Issue 1 - In a previous post we had decided to go with one of AMD's dual core X2 CPUs; A recommendation we still stand by. Question is, which socket type should we invest in, 939 or AM2? For economic reasons, back in April we had decided on Socket 939. Since then AMD has released their AM2 socket CPUs, they are priced no differently than the current crop of 939s. This is a little surprising, or maybe not. The new AM2 sockets do not actually add any performance gains or differentiate themselves from the 939s in any way except to add DDR2 memory support. So why the new socket platform in the first place? Well, adding DDR2 support is nice and I guess inevitable, but DDR2 is in itself not that big of a deal. Apparently the main reason for switching sockets is to provide for certain unspecified future upgrade plans on the part of AMD. At this point the whole business of socket types is in a state of flux.
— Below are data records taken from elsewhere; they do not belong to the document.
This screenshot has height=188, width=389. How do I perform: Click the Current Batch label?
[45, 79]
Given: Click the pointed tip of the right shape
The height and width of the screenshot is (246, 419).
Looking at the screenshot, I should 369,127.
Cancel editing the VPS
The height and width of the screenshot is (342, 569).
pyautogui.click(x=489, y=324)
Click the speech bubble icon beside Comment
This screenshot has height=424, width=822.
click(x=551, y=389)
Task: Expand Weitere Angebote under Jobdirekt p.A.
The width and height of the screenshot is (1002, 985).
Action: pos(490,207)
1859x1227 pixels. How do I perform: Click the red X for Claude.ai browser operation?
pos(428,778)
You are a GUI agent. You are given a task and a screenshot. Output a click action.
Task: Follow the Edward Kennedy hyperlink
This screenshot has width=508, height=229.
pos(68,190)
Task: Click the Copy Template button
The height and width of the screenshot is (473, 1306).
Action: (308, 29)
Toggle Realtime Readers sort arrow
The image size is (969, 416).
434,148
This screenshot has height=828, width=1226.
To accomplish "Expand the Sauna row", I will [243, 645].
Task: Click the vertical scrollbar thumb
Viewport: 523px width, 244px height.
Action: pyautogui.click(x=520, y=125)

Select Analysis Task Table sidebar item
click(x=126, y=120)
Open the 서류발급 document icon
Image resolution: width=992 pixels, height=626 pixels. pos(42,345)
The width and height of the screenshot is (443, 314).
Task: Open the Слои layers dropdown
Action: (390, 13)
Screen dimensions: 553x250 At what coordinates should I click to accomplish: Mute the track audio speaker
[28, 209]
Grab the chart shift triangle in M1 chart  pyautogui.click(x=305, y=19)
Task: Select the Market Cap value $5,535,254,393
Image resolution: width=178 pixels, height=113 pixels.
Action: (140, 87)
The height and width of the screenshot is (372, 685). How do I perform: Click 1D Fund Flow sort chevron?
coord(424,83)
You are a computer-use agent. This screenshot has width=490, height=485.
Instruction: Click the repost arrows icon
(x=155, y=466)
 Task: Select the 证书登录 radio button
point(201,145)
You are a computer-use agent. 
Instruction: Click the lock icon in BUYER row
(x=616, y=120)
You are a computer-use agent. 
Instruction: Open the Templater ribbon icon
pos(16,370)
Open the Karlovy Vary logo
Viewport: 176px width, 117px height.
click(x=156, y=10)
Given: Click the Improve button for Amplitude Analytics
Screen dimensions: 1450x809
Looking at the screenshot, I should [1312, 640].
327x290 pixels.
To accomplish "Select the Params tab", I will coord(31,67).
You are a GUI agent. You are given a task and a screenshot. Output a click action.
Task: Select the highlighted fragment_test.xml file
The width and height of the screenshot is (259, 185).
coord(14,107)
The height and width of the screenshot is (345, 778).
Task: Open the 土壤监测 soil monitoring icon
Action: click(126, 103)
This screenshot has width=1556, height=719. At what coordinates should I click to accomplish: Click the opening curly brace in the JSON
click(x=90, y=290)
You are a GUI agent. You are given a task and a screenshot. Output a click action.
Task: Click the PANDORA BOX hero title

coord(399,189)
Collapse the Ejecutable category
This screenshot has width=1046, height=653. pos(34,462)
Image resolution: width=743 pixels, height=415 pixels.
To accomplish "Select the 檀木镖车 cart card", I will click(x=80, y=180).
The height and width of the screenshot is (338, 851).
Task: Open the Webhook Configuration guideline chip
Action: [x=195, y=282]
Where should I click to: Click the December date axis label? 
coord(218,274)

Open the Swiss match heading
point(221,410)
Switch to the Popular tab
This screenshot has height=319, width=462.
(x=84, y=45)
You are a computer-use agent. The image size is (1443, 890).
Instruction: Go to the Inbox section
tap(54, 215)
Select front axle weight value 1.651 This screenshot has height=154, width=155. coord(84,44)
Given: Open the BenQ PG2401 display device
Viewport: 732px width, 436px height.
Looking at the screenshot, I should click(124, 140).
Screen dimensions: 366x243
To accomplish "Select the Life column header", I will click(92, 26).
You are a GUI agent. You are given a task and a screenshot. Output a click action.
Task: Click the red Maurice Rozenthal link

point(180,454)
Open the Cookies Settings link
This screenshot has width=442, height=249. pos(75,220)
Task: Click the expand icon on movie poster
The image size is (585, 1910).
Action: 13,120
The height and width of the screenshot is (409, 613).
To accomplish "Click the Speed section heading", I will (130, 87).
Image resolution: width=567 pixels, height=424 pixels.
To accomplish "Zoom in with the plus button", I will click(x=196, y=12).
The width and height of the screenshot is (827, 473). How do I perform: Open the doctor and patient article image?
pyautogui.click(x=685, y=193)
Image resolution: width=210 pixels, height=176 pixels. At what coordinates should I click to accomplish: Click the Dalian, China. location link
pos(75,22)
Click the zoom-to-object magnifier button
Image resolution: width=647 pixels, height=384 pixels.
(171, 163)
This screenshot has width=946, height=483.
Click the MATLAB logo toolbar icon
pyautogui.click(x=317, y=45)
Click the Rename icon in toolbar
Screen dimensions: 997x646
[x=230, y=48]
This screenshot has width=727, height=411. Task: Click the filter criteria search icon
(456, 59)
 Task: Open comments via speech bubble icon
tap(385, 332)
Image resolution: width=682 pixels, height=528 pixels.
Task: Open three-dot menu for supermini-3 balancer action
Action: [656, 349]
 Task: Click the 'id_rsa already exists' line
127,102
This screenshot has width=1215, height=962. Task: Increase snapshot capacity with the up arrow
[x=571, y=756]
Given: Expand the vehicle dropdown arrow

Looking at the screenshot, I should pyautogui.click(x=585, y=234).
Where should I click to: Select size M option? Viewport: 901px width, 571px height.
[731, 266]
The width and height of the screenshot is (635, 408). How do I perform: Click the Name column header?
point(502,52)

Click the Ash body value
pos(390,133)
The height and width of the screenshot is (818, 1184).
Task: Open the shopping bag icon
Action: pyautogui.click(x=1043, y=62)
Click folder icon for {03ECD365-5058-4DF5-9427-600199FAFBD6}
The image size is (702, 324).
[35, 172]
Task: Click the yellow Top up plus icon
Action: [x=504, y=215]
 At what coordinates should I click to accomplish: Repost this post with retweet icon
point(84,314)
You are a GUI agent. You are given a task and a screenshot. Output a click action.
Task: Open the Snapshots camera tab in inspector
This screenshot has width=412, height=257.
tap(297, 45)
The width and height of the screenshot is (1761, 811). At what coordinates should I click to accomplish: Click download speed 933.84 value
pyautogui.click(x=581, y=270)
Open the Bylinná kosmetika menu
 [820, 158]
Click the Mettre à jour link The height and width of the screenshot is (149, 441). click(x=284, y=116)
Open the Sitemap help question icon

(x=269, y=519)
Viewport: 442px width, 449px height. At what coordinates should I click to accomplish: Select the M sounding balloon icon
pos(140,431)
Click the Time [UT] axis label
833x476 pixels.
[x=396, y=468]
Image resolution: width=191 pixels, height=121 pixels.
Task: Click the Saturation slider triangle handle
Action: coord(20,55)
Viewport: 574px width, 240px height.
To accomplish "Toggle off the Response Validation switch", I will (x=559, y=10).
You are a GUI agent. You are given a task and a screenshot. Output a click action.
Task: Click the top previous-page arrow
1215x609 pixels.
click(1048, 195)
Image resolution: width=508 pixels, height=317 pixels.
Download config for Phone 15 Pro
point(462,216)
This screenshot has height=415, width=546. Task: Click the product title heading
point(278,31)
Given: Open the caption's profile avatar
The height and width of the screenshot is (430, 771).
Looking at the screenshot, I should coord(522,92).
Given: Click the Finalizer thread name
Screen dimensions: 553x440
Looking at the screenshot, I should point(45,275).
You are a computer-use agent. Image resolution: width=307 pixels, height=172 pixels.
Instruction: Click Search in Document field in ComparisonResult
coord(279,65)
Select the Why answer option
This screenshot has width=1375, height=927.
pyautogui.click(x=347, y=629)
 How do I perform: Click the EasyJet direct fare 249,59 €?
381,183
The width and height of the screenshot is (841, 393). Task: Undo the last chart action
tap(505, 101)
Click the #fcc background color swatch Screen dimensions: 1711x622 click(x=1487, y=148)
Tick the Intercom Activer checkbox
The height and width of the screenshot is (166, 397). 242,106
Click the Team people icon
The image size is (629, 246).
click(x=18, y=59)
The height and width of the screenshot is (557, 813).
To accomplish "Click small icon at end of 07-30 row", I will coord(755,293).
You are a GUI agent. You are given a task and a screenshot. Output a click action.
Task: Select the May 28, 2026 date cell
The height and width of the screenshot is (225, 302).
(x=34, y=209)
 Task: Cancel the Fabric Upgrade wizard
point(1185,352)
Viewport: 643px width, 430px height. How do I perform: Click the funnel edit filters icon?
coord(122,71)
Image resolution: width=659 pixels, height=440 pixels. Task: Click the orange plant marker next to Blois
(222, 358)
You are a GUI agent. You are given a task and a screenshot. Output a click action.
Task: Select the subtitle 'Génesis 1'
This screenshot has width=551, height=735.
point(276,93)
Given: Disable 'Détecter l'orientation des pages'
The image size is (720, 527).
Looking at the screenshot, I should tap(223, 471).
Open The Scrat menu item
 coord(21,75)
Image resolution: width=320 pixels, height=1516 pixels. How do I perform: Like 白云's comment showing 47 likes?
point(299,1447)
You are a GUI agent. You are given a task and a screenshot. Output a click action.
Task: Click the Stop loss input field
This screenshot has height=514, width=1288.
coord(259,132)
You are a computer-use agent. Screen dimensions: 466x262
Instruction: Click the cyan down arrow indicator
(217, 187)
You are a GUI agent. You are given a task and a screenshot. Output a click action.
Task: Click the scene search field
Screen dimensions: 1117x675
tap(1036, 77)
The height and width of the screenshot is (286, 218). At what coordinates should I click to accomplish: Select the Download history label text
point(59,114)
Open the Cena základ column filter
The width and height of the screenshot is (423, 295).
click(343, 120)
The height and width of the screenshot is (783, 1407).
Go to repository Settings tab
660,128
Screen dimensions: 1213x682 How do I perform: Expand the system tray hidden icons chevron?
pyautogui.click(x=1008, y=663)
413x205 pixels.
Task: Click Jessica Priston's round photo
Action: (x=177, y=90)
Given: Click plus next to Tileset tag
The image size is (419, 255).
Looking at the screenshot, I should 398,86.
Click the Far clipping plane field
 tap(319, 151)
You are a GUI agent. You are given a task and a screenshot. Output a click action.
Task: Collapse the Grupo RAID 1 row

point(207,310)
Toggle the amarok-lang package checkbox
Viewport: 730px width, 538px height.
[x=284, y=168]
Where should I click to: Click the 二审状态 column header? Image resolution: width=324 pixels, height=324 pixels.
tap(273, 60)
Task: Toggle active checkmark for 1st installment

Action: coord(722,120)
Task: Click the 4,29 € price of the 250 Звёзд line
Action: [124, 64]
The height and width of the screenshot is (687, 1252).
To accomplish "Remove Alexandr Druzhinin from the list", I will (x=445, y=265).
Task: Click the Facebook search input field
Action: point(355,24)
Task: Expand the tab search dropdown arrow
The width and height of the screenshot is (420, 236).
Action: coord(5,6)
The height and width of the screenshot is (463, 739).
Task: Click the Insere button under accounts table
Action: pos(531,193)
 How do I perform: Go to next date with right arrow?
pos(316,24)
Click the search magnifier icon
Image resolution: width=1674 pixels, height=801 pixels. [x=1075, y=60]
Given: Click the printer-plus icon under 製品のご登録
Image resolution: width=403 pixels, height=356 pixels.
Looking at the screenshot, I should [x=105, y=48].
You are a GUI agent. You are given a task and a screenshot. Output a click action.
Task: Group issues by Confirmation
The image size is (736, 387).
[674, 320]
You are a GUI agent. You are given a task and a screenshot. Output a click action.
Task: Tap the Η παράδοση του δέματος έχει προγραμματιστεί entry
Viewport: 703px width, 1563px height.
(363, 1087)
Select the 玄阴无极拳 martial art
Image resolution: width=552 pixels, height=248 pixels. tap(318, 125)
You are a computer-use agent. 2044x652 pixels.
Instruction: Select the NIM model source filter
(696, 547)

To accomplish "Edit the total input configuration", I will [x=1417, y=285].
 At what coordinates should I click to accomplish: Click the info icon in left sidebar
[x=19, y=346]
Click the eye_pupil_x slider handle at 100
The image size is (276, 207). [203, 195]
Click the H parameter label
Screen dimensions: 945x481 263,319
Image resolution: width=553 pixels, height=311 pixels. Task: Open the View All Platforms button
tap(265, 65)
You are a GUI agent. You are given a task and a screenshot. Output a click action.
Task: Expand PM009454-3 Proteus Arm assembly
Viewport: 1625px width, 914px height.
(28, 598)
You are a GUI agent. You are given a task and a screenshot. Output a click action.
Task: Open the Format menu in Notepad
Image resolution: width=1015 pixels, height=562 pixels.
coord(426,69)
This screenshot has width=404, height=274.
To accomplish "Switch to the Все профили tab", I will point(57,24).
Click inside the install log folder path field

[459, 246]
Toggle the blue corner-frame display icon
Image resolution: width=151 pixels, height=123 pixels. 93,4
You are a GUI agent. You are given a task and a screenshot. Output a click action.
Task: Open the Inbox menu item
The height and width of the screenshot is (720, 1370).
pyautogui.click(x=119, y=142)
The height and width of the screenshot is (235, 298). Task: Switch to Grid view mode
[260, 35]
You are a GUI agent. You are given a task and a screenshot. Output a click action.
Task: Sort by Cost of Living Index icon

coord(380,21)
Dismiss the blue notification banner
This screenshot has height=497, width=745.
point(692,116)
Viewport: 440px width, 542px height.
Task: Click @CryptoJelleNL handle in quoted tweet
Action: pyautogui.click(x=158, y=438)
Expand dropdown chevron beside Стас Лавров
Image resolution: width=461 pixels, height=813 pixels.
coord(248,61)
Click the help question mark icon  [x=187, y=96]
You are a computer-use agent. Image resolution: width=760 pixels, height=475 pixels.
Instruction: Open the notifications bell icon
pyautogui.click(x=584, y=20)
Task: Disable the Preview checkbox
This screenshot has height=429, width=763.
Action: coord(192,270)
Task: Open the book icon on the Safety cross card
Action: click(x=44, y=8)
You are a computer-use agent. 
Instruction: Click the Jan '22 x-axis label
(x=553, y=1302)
Maybe AM2 is here to stay (for awhile), maybe not. If we are going to invest in an AMD CPU, I suppose it should be AM2. But, where is all of this going and is AMD going to release an all new CPU once Vista is actually on the marketplace?

Issue 2 - One of the big promises associated with Vista is DirectX 10.0. Purportedly, this new version of DirectX will deliver all new super enhanced graphics capabilities that will radically change our gaming experience. Well, that's great. Problem is, none of the current crop of super expensive, SLI/ Crossfire, monster video cards support DirectX 10.0. It's not clear if future firmware upgrades for these wallet robbing cards will ever provide that support either. We may have the potential here to stick a couple of $600.00 GeForce 7950GX2 cards into our SLI configured system and find out later they won't support (or fully take advantage of) DirectX 10.0. Bummer.

Issue 3 - Manufacturers have started releasing the new AM2 Socket motherboards. For now, the selection is limited. There seems to be confusion on the part of motherboard designers as to what components they should be including on these boards. Since they can't seem to make up their minds, they've put everything on there except maybe, what we actually need. Frankly, what is currently available is a mess. And overly expensive too. If your building a new high performance system, do you want integrated legacy sound? No, anyone paying $200.00 for a high performance motherboard is going to want to install their own top of the line sound card, probably a Creative Sound Blaster X-Fi card. In the age of SATA, do we still need PATA connectors? For that matter, do we need SATA 1.5 connectors on the same board with SATA 3.0 connectors? We absolutely do not need integrated video on any high end motherboard and do we really need dual LAN? Also, someone needs to tell me, excluding telephone line modems (and who uses telephone modems anymore), what purpose do those PCI Express x1 slots serve? I would even go so far as to ask, does anyone ever actually use all four of the memory slots present on virtually all motherboards? Here is the problem. To make room for all of this junk and of course, the PCI Express x16 slots for SLI, the MB manufactures have started dropping PCI slots. Many of the new AM2 boards now come with only two slots. With the oversized graphics cards these days, you may only have access to one slot. Wait a minute. I need those slots! Where am I going to put my sound card, fan controller card, internal Turbo USB card and dual 8CM fan cooling card? You know what, I wouldn't need an internal USB card if the MB designers would include internal USB connectors, BUT THEY DON'T.

Conclusion - Now is not a good time to be designing and building a new home built computer that is Vista ready. There currently exists some serious ambiguity with regard to CPUs, graphics cards, motherboards, legacy hardware standards and future hardware standards. I have no doubt that Vista will accommodate the majority of hardware components currently being sold in the marketplace in some fashion or another. The question is, will that accommodation be at the expense of lost functionality or capability?